╔══

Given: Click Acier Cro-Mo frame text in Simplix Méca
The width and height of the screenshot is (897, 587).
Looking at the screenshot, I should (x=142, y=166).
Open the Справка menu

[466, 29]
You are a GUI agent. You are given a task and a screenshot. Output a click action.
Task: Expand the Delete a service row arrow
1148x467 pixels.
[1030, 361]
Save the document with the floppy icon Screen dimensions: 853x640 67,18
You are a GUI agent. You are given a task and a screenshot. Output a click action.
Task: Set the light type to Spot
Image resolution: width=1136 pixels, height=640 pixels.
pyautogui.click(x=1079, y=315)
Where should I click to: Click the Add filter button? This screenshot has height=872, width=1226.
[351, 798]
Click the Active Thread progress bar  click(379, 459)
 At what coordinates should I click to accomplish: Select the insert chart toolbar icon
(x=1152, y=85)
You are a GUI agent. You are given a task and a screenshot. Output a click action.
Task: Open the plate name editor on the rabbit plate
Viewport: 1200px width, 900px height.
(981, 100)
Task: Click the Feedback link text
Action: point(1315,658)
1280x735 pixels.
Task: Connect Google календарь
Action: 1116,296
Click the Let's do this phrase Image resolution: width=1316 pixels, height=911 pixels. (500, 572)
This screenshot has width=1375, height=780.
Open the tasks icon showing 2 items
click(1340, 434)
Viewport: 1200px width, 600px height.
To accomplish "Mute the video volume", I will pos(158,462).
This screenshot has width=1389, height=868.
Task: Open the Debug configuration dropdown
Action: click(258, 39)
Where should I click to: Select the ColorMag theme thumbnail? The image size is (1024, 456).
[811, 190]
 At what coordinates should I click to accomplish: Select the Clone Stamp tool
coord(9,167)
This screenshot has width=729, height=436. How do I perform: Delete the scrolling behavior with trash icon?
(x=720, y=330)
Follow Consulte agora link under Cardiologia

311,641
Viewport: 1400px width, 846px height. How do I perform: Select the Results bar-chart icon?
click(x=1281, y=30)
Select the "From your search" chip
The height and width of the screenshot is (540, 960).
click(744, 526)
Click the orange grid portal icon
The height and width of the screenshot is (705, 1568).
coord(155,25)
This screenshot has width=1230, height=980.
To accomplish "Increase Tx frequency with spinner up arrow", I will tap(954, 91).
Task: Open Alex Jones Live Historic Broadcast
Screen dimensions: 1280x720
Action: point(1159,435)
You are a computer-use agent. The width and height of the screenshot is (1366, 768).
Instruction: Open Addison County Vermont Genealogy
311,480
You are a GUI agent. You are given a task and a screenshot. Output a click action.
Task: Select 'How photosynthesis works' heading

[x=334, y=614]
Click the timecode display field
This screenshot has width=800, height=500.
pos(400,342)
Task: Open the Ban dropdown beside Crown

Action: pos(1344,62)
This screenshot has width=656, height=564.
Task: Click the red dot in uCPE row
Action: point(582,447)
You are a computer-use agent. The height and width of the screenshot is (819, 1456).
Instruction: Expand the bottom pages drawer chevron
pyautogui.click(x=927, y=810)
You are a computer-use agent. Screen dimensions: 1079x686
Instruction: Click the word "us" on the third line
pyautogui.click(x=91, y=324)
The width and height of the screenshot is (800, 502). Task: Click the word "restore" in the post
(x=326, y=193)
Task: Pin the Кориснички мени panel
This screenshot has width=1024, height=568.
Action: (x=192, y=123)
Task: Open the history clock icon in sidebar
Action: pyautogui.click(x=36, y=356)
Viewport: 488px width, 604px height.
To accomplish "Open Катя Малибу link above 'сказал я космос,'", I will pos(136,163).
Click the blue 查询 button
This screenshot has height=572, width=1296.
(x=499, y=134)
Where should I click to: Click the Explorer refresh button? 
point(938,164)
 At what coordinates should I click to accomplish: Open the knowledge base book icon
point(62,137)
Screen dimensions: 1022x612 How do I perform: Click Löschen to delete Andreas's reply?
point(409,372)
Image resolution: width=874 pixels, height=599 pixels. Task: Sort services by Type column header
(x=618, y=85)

╚══

▶ **TO DO**:
Give the number of lines in the records above that contain the string "chart", matching case exactly. Reply with the number only.

▶ **FINAL RESULT**:
2